The above wham_input.txt file clearly reveals that the bias potantial is 1D (with Q0 ranging from -1.0 to +1.0 and all with the same force constant of 150). In order to construct a 2D histogram, we can now use the following code:

from thermolib.thermodynamics.trajectory import ColVarReader, CVComputer
from thermolib.thermodynamics.cv import CoordinationNumber
from thermolib.tools import read_wham_input
from thermolib.thermodynamic.histogram import Histogram2D

#define a Trajectory reader able to read the original collective varialbe
#CV from a COLVAR file
cv_reader = ColVarReader([0], units=['A'])

#define a Trajectory reader able to compute the additional collective variable
#Q as a coordination number between atoms 3 and 5 from a XYZ trajectory file
Q = CoordinationNumber([3,5])
q_reader = CVComputer(CV)

#read all trajectories and define corresponding bias potentials
temp, biasses, trajectories = read_wham_input(
    'wham_input.txt', [cv_reader,q_reader], ['COLVAR_%s.dat','traj_%s.xyz'],
    bias_potential='Parabola2D', q01_unit='angstrom', kappa1_unit='kjmol/angstrom**2'
)

#define the bin grid on which the 2D histogram needs to be computed
bins_cv1 = np.arange(-1.0, 1.05, 0.05)*angstrom
bins_cv2 = np.arange(0.0, 1.0, 0.02)*deg

#use WHAM to construct the 2D histogram
hist = Histogram2D.from_wham([bins_cv1,bins_cv2], trajectories, biases, temp)
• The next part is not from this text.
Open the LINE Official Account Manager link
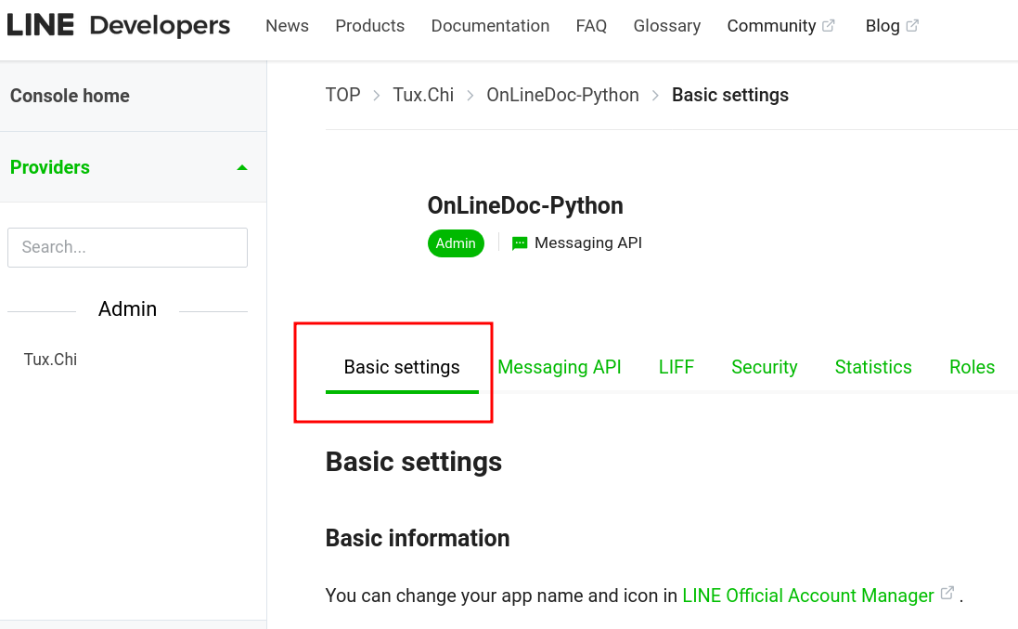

We now see that the third argument of the read_wham_input routine becomes a list ['COLVAR_%s.dat', 'traj_%s.xyz'] to indicate that the path template for the trajectory files of the two different CVs is now different.

Constructing a 2D free energy surface …

A 2D free energy surface can be constructed using the FreeEnergySurface2D class. Similar as for 1D FEPs, there exist several ways to construct a FES as is illustrated in the subsections below.

… using the constructor

from thermolib.thermodynamics.fep import FreeEnergySurface2D
fes = FreeEnergySurface2D(cv1s, cv2s, fs, temp)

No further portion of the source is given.